Era tan feliz a su lado que no sentía que todo estaba forjado a través de mis mentiras, unas mentiras que las había dicho tantas veces que empezaba a creérmelas. Nunca quise ser su enemigo, pero creo (sinceramente) que no se puede edificar una relación bajo tantos cimientos de locura y mentira.
Ese error, en la actualidad, todavía no lo he podido enmendar y convivo día a día con esa falsedad y con el sentimiento de culpabilidad de haber querido a alguien si haber sido uno mismo. Entonces, quién la quiso, quién la abrazó, quién hizo el amor con ella de esa forma tan mágica y real donde chocaban todas las fuerzas del universo.
Siempre esperé con miedo, pero a la vez con deseo, que se marchase de mi vida al enterarse que nada era cierto; aunque lo más importante, mi amor, eso si fue real, tan real como la sangre que corre por mis venas. Recuerdo que al final de nuestra relación me dijo que ya no me creía, que incluso si le dijera que estaba respirando tampoco lo creería.
Quizá haya perdido a la mejor mujer del mundo, sin embargo nunca la tuve; el que estuvo con ella nunca fui yo, fueron un conjunto de personalidades diversas creadas por mi mente para agradar y a la vez ocultar mi patética existencia.

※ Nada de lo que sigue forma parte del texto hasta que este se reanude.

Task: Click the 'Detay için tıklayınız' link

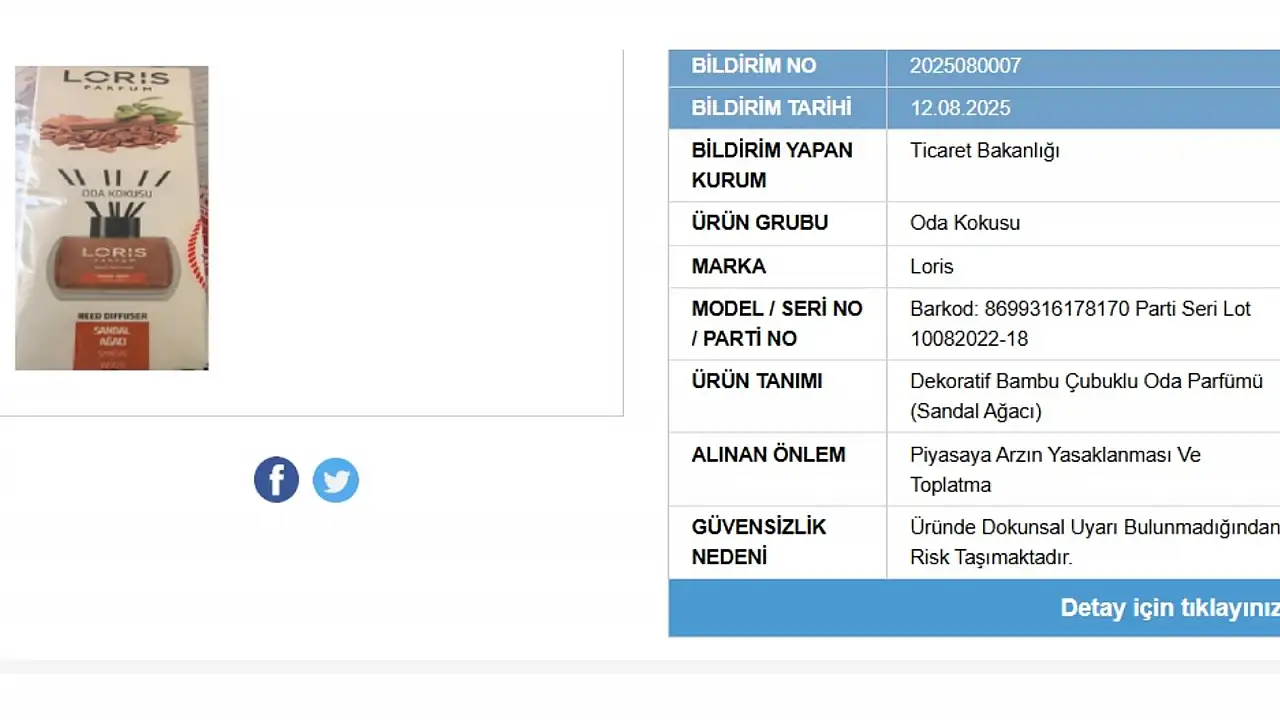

Lloro cuando pienso que incluso estuvo a punto de tener un hijo con alguien que la engañó, la manipuló, y nunca se dejó conocer por miedo al desprecio y a la carcajada.
Hubiese nacido de su cuerpo un hijo de la mentira, porqué hasta qué punto ella podía amarme si nunca había nadie en el mí interior; aunque creo que nunca dejó de sentir, en pequeñas cantidades, todo el amor que salía de mis verdaderas entrañas, ese amor que estaba por encima de mí mismo, un amor que casi me hace desaparecer de la realidad.